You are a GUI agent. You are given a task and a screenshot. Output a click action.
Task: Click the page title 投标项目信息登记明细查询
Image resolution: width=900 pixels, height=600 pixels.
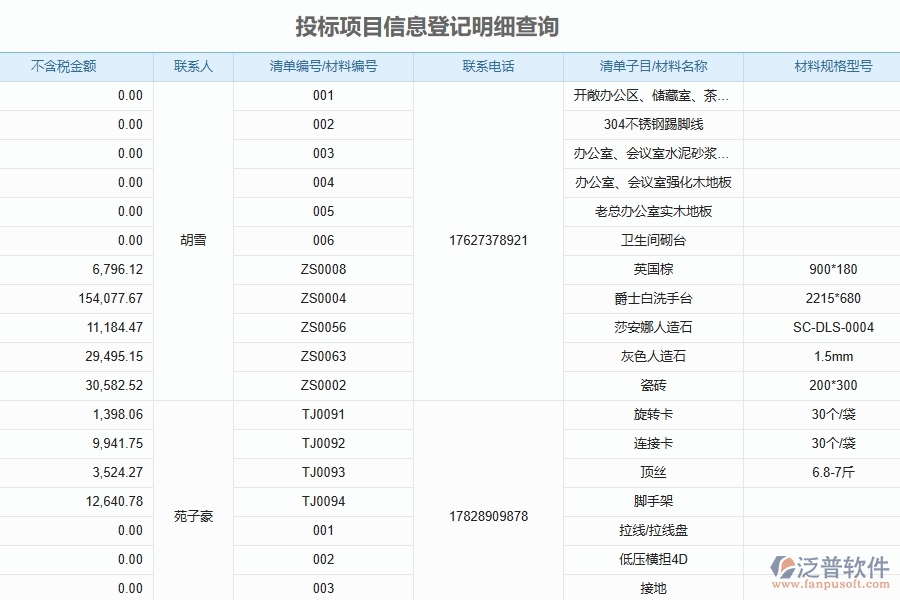pyautogui.click(x=430, y=27)
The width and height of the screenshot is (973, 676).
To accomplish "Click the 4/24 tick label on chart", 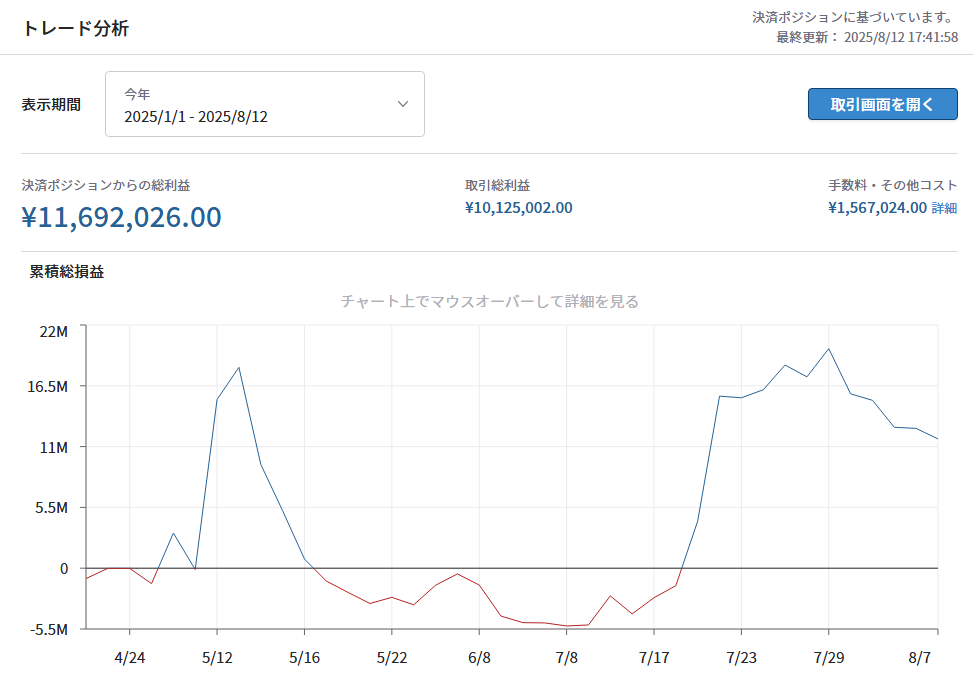I will pyautogui.click(x=130, y=657).
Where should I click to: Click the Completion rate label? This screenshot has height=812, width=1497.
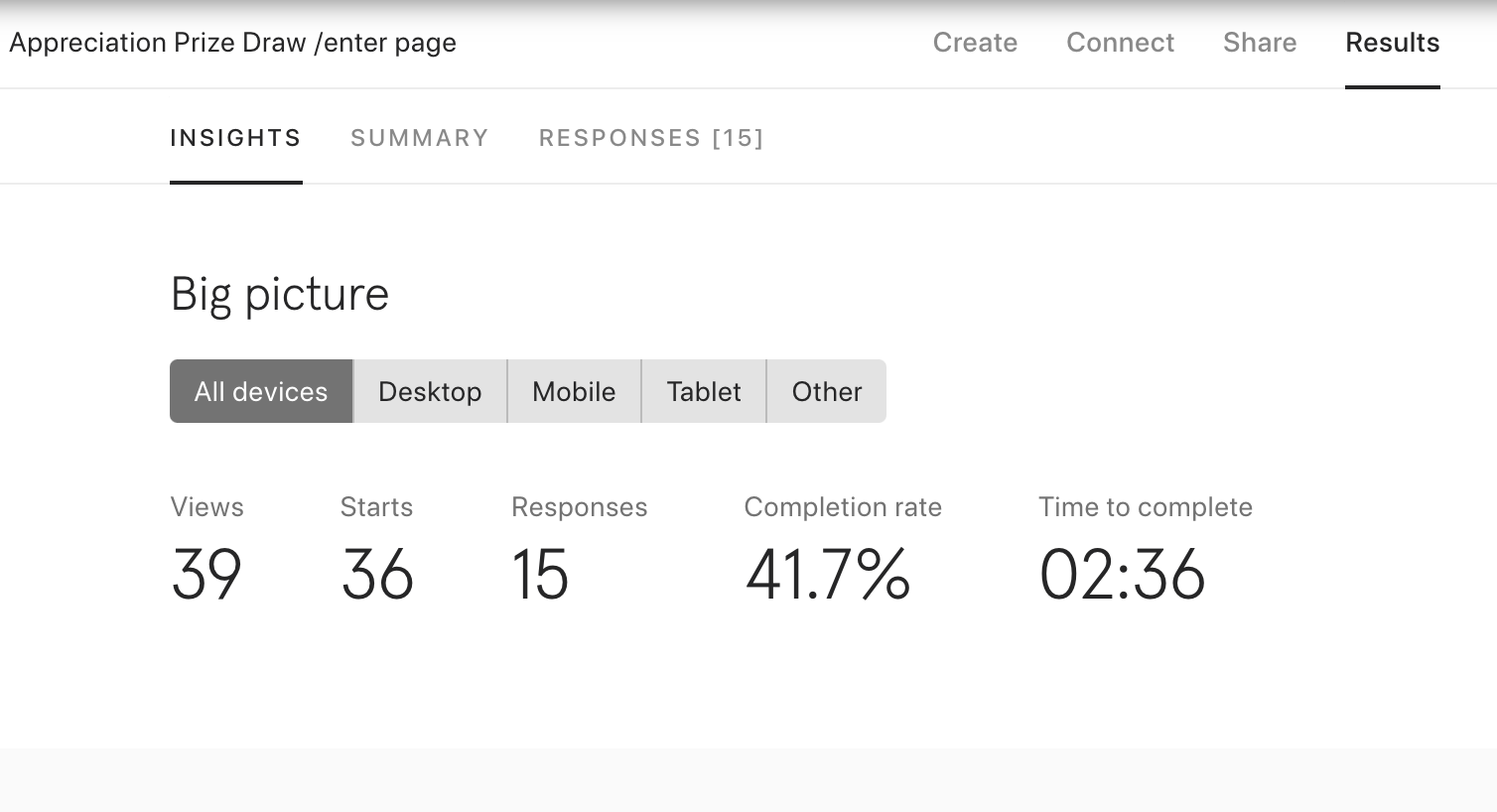pyautogui.click(x=843, y=507)
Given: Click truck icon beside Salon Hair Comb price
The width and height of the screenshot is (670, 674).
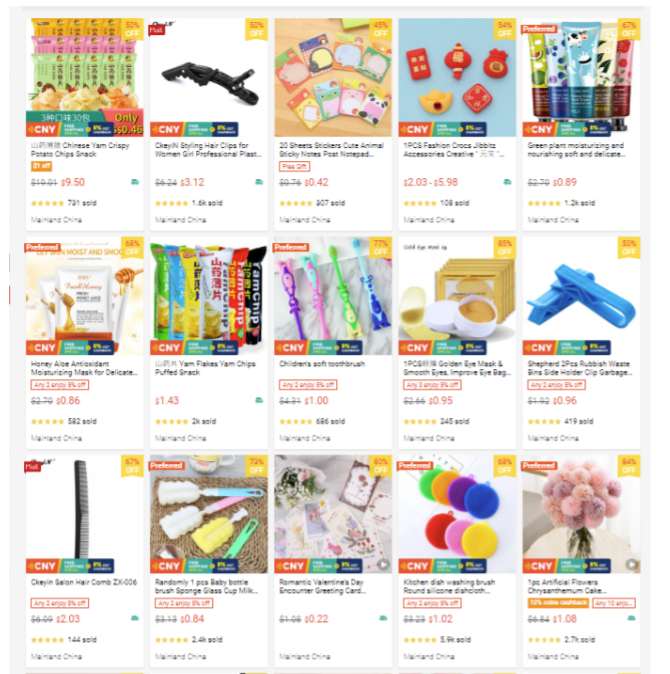Looking at the screenshot, I should point(135,618).
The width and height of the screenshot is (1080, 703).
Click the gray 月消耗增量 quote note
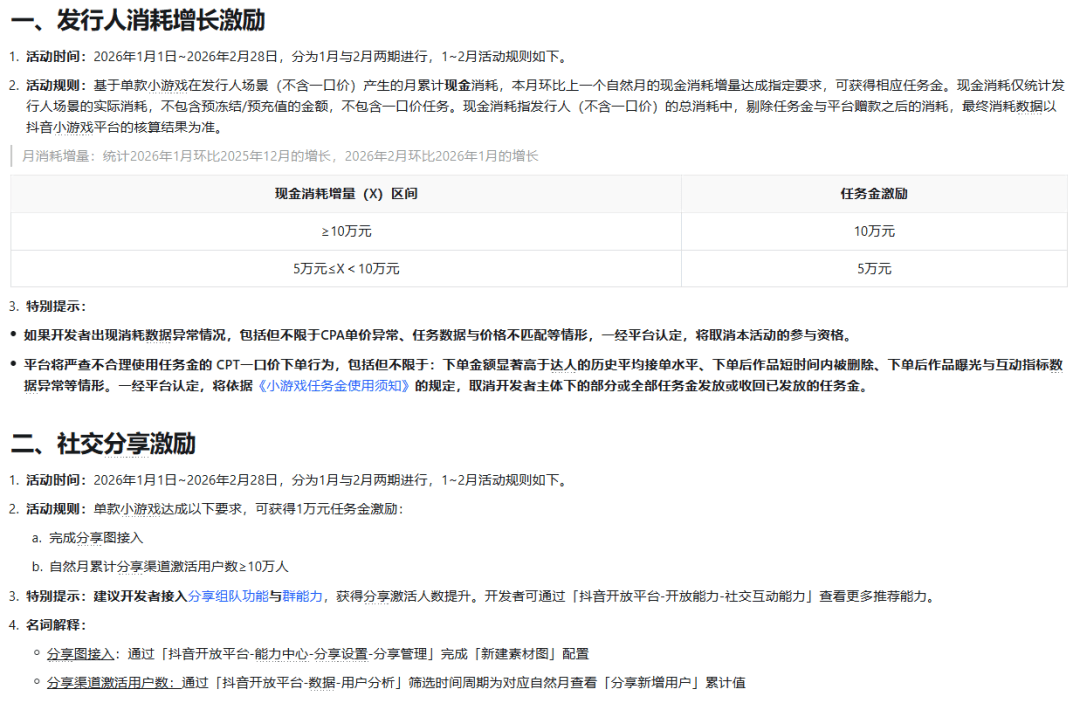click(x=280, y=156)
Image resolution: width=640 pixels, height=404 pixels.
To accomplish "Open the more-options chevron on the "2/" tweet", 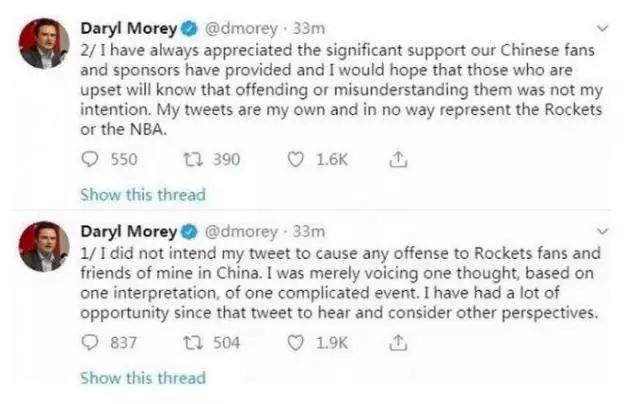I will (x=599, y=28).
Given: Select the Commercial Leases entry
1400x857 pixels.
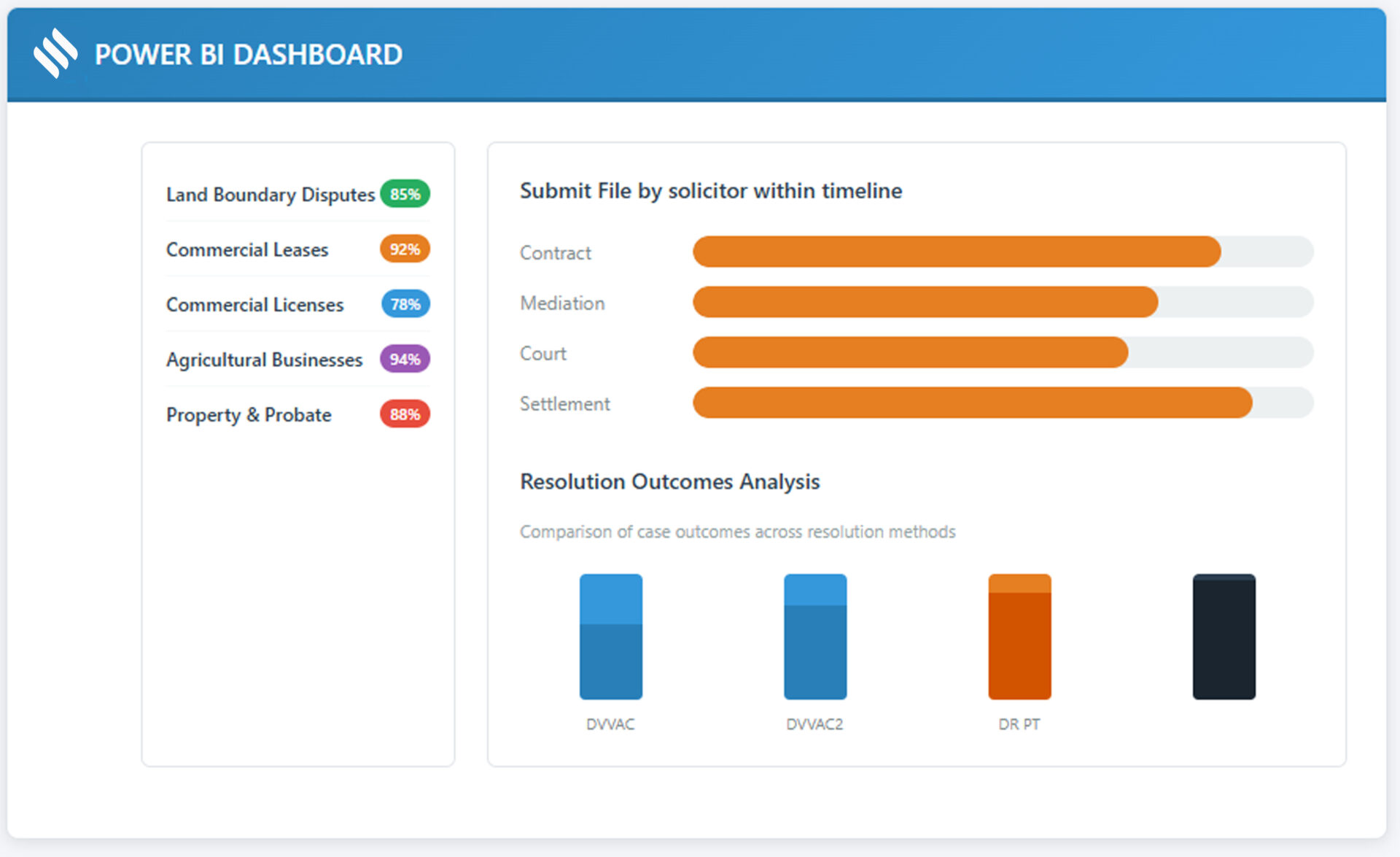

• **Aim of the task**
Retype the material starting at the first line and ending at the line that contains "pyautogui.click(x=430, y=27)", with both of those lines included, and leave the pictures out of your answer.

• **Response to the exercise**
You are a GUI agent. You are given a task and a screenshot. Output a click action.
Task: Click the page title 投标项目信息登记明细查询
Image resolution: width=900 pixels, height=600 pixels.
pyautogui.click(x=430, y=27)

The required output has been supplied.